Nestle have abandoned their new KitKat advertising campaign in the planning stages, after realising that the slogan "Give a Friend a Finger" has a vast potential for misinterpretation.
So there I was, having my last meal. The priest came in and read me my last rights. I was shackled and led down 'the green mile'. All the other inmates were quiet and subdued. The tension in the air was so tense...it was horrible.
I was led in to a dark room, in complete and utter silence.
Worst birthday party surprise ever!
My wife was looking through the H.Samuel brochure, pointed at it and said, "Wow, I'd really love this for my birthday."
She's going to be so made up. I went one step better and got her the hard back catalogue.
The girlfriend told me things needed to "change dramatically" if our relationship was to last. You can only imagine how angry she was when I burst into the bedroom that night dressed as the Phantom of the Opera
"You dirty disgusting pig!" she shrieked on the phone, "all over my clothes and my girls weekend ruined."
"What's the matter babes?" I said. "You did say I could do it."
"And how could you misunderstand, 'If you miss me, then why not try and come in my case?'"
Anyone knows a bloke called Martin Aston? Found a car key with his name on it.
As my wife started shaking nervously, and the tears rolled down her cheeks during her mums burial, the priest turned to me and said, "is this her first funeral?"
"Yes," I replied, "I'm pretty certain this is the first time she died."
My new girl was cooking dinner for me after I finished work so I asked, "Do you mind if I get a quick bath?"
"Yeah go ahead, there should be enough water in the tank"
30 minutes later I walked into the kitchen and she asked, "Was the water warm enough then?"
"Not really, the fish were a nice touch though"
I got stopped by a lady doing a public survey. She asked me, "How do you think we treat OAP's in this country?"
"Well, if my old mum is anything to go by, a pub lunch every few weeks usually does the trick."
Since my wife left two years ago we haven't slept together again ,
but my daughter and I are still good friends.
I bought a bag of compost from my local B & Q, and when I got home I was shocked to discover the label said, "With Added John Innes".
The local police don't even seem to want to know.
I was delighted to hear on this site that curry's cure cancer, so, as a sufferer myself, rushed out to be cured.
I'm not sure if the cancer has gone yet. It cost me 1,200 and i walked out with a lovely 52" Sony High Def.
BBC News: New hope to restore lost vision
Open your eyes?
A girl on my Facebook friends list updated her status earlier:
"SELLING MY BABY! :( - Inbox me for details"
How disappointed was I to find out it was her Mini Cooper?!
While in the pub talking to my mate I said to him "Last night was awfull, I had a slight tickle in my throat but I couldn't cough incase I woke the missus"
"Sounds like you're under the thumb, mate" he said.

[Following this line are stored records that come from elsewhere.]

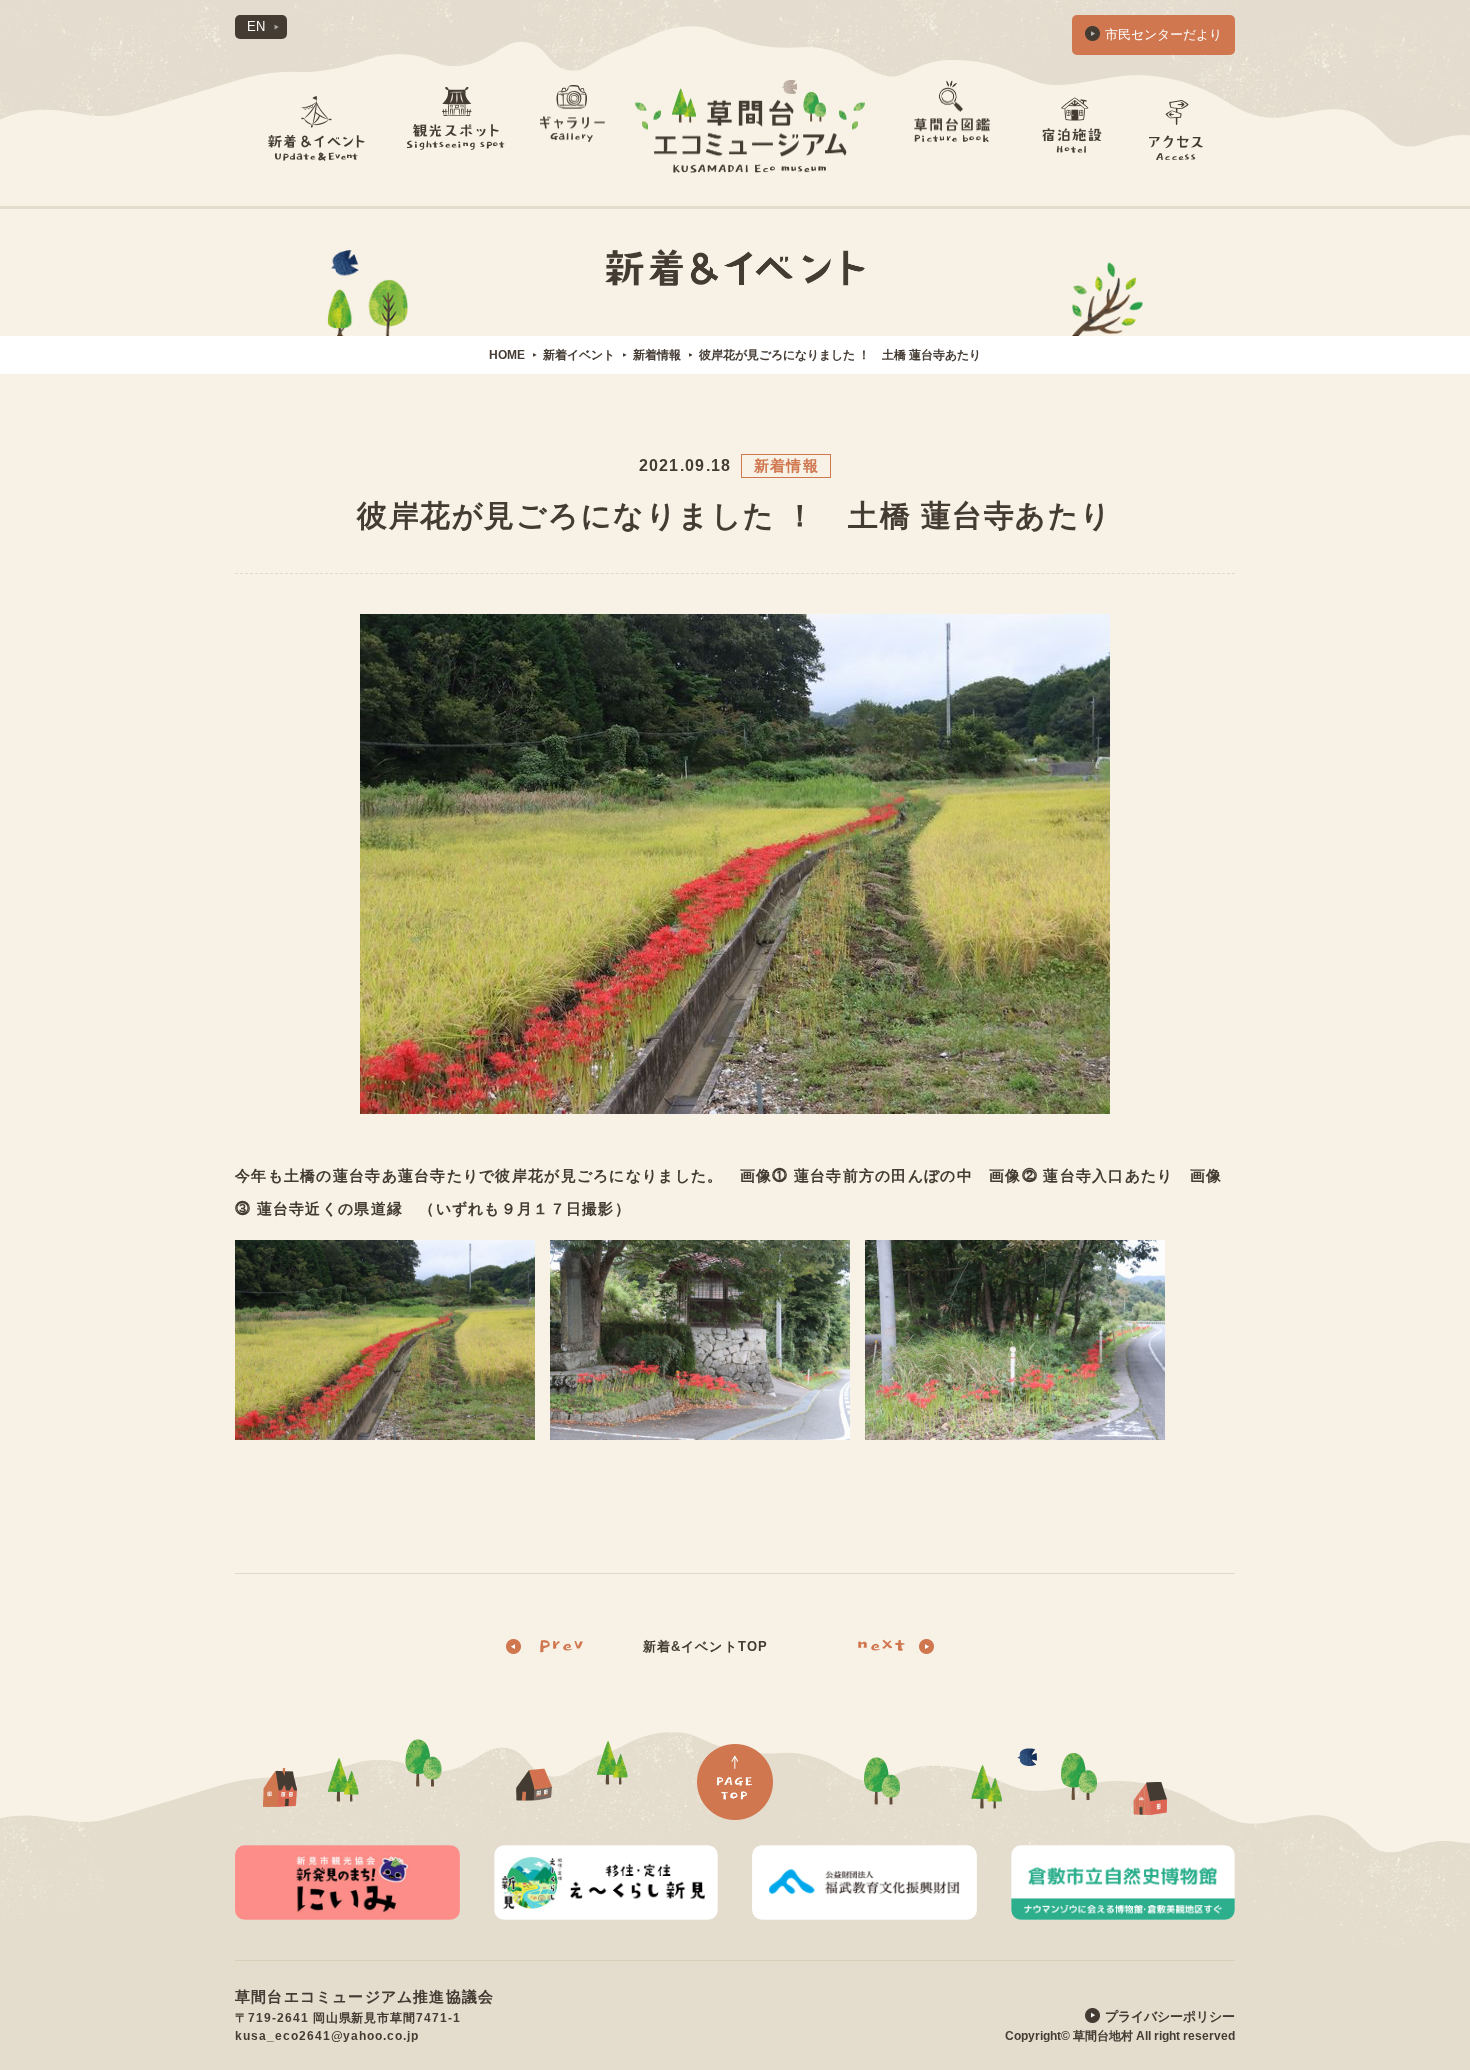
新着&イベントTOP (705, 1646)
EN (256, 26)
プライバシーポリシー (1170, 2016)
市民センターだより (1163, 34)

I replied "Oh nothing like that, I had the tele on mute while watching babe station and couldn't find the remote"
Driving home today, I got stuck in traffic. I saw a sign saying "Think Bike"...
Turns out this is not an invitation to try and drive your car up the middle of the two lanes.
My house got robbed whilst I was out yesterday. I believe a fat African dwarf was responsible...
The neighbours said they saw a Black 4x4 leaving the scene.
I was pushing my daughter around town when an old friend approached us.
"wow, hasn't she come on?" He said.
"Of course not, she won't have her first period for years" I replied.
Got offered a position by the job centre today but had to turn it down. I don't have any hairdressing experience & they were looking for a temp to perm.
My wife shouted upstairs, "Don't forget we're taking my mother out today."
I shouted back, "I know, I'm just cleaning my gun."
My flatmate said "I've got a date tonight, make yourself scarce."
I tried my best.
I painted myself black and got a job.
A Muslim trainspotter was arrested in Boots yesterday.
He took his snaps of the London Underground to the photo counter and said, "Can you blow these up please?"
"I'm going to Marks and Spencers love" I shouted to my wife upstairs.
"Ok, see you later" she said.
Having friends with names of a popular retailer is really handy.
Today I told my boss if he didn't give me a pay rise I was going to strike.
He started, "I'm sorry but in the current economic crisis we simply cannot..."
Then I struck him.
If AIDS has no symptoms, then surely it's harmless?